• Exercise requirements
Quote every one of the rows below word for word.

Raw records
## Begin
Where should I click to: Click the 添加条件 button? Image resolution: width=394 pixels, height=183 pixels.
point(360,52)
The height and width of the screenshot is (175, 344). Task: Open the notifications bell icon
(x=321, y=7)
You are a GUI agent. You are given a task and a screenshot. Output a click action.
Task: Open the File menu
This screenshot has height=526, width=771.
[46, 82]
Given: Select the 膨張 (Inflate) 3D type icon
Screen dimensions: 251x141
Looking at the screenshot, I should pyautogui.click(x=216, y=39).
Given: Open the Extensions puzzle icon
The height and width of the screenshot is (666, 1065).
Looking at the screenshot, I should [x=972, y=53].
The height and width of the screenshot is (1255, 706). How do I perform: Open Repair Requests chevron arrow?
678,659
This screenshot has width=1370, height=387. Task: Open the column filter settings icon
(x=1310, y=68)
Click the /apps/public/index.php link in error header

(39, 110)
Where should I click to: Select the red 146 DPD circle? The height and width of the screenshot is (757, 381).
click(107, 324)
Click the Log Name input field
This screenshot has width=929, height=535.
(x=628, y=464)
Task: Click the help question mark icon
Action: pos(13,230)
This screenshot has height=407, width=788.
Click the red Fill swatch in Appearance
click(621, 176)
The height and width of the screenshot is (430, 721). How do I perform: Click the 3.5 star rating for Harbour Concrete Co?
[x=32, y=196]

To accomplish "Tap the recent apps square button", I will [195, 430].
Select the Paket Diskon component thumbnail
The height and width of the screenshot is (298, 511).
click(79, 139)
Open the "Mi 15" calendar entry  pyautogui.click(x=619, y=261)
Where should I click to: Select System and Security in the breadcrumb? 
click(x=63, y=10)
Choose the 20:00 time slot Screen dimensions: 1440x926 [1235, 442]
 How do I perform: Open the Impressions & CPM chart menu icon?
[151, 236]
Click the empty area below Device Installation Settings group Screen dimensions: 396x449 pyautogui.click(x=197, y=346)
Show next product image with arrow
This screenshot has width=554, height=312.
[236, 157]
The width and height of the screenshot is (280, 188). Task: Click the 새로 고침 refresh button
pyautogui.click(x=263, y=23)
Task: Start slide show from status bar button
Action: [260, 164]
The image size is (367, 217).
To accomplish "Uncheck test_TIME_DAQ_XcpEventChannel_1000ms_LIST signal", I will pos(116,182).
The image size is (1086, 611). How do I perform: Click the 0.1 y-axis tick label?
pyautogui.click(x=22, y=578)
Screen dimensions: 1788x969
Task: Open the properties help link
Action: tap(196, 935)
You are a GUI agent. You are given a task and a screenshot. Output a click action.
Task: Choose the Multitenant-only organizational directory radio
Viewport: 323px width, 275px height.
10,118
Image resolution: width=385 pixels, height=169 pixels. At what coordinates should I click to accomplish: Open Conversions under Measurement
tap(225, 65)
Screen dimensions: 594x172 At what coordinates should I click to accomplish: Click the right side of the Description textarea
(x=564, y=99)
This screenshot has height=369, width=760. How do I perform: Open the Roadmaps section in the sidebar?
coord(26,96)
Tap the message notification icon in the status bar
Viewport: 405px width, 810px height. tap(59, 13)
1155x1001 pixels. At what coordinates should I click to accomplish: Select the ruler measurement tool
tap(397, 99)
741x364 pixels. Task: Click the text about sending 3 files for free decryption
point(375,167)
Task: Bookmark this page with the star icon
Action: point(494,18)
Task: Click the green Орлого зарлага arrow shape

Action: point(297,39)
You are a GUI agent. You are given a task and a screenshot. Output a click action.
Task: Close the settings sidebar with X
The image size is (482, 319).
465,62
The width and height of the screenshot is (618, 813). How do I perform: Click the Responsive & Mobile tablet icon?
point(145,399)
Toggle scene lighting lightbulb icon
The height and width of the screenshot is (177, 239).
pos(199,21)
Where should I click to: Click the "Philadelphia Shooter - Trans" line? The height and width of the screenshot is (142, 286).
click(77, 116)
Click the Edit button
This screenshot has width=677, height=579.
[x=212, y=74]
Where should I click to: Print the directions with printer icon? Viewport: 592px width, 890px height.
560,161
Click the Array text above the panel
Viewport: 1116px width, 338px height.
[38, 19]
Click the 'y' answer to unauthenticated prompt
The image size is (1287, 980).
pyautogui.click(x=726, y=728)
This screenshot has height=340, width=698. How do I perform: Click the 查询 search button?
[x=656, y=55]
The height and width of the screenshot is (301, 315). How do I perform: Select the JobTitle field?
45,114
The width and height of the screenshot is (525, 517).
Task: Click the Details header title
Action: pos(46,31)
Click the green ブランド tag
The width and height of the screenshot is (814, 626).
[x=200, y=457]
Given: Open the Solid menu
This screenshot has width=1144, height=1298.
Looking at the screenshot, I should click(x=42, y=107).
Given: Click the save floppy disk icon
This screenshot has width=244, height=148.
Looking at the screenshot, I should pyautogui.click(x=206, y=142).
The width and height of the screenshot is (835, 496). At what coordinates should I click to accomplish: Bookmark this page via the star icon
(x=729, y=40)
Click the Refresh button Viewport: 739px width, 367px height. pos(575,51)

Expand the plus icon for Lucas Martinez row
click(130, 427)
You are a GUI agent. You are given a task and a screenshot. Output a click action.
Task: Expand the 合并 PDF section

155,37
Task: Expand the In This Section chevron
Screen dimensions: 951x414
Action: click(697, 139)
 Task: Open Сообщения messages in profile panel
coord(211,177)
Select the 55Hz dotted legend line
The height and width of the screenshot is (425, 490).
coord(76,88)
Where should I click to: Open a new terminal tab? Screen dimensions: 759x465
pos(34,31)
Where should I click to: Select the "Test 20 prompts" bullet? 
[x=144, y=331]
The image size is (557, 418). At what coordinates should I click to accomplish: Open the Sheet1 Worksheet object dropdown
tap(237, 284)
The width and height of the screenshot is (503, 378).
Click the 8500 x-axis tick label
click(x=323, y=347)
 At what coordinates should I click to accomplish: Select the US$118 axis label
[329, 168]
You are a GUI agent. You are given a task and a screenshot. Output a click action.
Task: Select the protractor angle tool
## End
• Task output
Where should I click to: Click the 添加条件 button? Image resolution: width=394 pixels, height=183 pixels.
point(360,52)
The height and width of the screenshot is (175, 344). Task: Open the notifications bell icon
(x=321, y=7)
You are a GUI agent. You are given a task and a screenshot. Output a click action.
Task: Open the File menu
This screenshot has height=526, width=771.
[46, 82]
Given: Select the 膨張 (Inflate) 3D type icon
Screen dimensions: 251x141
Looking at the screenshot, I should pyautogui.click(x=216, y=39).
Given: Open the Extensions puzzle icon
The height and width of the screenshot is (666, 1065).
Looking at the screenshot, I should [x=972, y=53].
The height and width of the screenshot is (1255, 706). How do I perform: Open Repair Requests chevron arrow?
678,659
This screenshot has width=1370, height=387. Task: Open the column filter settings icon
(x=1310, y=68)
Click the /apps/public/index.php link in error header

(39, 110)
Where should I click to: Select the red 146 DPD circle? The height and width of the screenshot is (757, 381).
click(107, 324)
Click the Log Name input field
This screenshot has width=929, height=535.
(x=628, y=464)
Task: Click the help question mark icon
Action: pos(13,230)
This screenshot has height=407, width=788.
Click the red Fill swatch in Appearance
click(621, 176)
The height and width of the screenshot is (430, 721). How do I perform: Click the 3.5 star rating for Harbour Concrete Co?
[x=32, y=196]

To accomplish "Tap the recent apps square button", I will [195, 430].
Select the Paket Diskon component thumbnail
The height and width of the screenshot is (298, 511).
click(79, 139)
Open the "Mi 15" calendar entry  pyautogui.click(x=619, y=261)
Where should I click to: Select System and Security in the breadcrumb? 
click(x=63, y=10)
Choose the 20:00 time slot Screen dimensions: 1440x926 [1235, 442]
 How do I perform: Open the Impressions & CPM chart menu icon?
[151, 236]
Click the empty area below Device Installation Settings group Screen dimensions: 396x449 pyautogui.click(x=197, y=346)
Show next product image with arrow
This screenshot has width=554, height=312.
[236, 157]
The width and height of the screenshot is (280, 188). Task: Click the 새로 고침 refresh button
pyautogui.click(x=263, y=23)
Task: Start slide show from status bar button
Action: [260, 164]
The image size is (367, 217).
To accomplish "Uncheck test_TIME_DAQ_XcpEventChannel_1000ms_LIST signal", I will pos(116,182).
The image size is (1086, 611). How do I perform: Click the 0.1 y-axis tick label?
pyautogui.click(x=22, y=578)
Screen dimensions: 1788x969
Task: Open the properties help link
Action: tap(196, 935)
You are a GUI agent. You are given a task and a screenshot. Output a click action.
Task: Choose the Multitenant-only organizational directory radio
Viewport: 323px width, 275px height.
10,118
Image resolution: width=385 pixels, height=169 pixels. At what coordinates should I click to accomplish: Open Conversions under Measurement
tap(225, 65)
Screen dimensions: 594x172 At what coordinates should I click to accomplish: Click the right side of the Description textarea
(x=564, y=99)
This screenshot has height=369, width=760. How do I perform: Open the Roadmaps section in the sidebar?
coord(26,96)
Tap the message notification icon in the status bar
Viewport: 405px width, 810px height. tap(59, 13)
1155x1001 pixels. At what coordinates should I click to accomplish: Select the ruler measurement tool
tap(397, 99)
741x364 pixels. Task: Click the text about sending 3 files for free decryption
point(375,167)
Task: Bookmark this page with the star icon
Action: point(494,18)
Task: Click the green Орлого зарлага arrow shape

Action: point(297,39)
You are a GUI agent. You are given a task and a screenshot. Output a click action.
Task: Close the settings sidebar with X
The image size is (482, 319).
465,62
The width and height of the screenshot is (618, 813). How do I perform: Click the Responsive & Mobile tablet icon?
point(145,399)
Toggle scene lighting lightbulb icon
The height and width of the screenshot is (177, 239).
pos(199,21)
Where should I click to: Click the "Philadelphia Shooter - Trans" line? The height and width of the screenshot is (142, 286).
click(77, 116)
Click the Edit button
This screenshot has width=677, height=579.
[x=212, y=74]
Where should I click to: Print the directions with printer icon? Viewport: 592px width, 890px height.
560,161
Click the Array text above the panel
Viewport: 1116px width, 338px height.
[38, 19]
Click the 'y' answer to unauthenticated prompt
The image size is (1287, 980).
pyautogui.click(x=726, y=728)
This screenshot has height=340, width=698. How do I perform: Click the 查询 search button?
[x=656, y=55]
The height and width of the screenshot is (301, 315). How do I perform: Select the JobTitle field?
45,114
The width and height of the screenshot is (525, 517).
Task: Click the Details header title
Action: pos(46,31)
Click the green ブランド tag
The width and height of the screenshot is (814, 626).
[x=200, y=457]
Given: Open the Solid menu
This screenshot has width=1144, height=1298.
Looking at the screenshot, I should click(x=42, y=107).
Given: Click the save floppy disk icon
This screenshot has width=244, height=148.
Looking at the screenshot, I should pyautogui.click(x=206, y=142).
The width and height of the screenshot is (835, 496). At what coordinates should I click to accomplish: Bookmark this page via the star icon
(x=729, y=40)
Click the Refresh button Viewport: 739px width, 367px height. pos(575,51)

Expand the plus icon for Lucas Martinez row
click(130, 427)
You are a GUI agent. You are given a task and a screenshot. Output a click action.
Task: Expand the 合并 PDF section

155,37
Task: Expand the In This Section chevron
Screen dimensions: 951x414
Action: click(697, 139)
 Task: Open Сообщения messages in profile panel
coord(211,177)
Select the 55Hz dotted legend line
The height and width of the screenshot is (425, 490).
coord(76,88)
Where should I click to: Open a new terminal tab? Screen dimensions: 759x465
pos(34,31)
Where should I click to: Select the "Test 20 prompts" bullet? 
[x=144, y=331]
The image size is (557, 418). At what coordinates should I click to accomplish: Open the Sheet1 Worksheet object dropdown
tap(237, 284)
The width and height of the screenshot is (503, 378).
Click the 8500 x-axis tick label
click(x=323, y=347)
 At what coordinates should I click to accomplish: Select the US$118 axis label
[329, 168]
You are a GUI agent. You are given a task and a screenshot. Output a click action.
Task: Select the protractor angle tool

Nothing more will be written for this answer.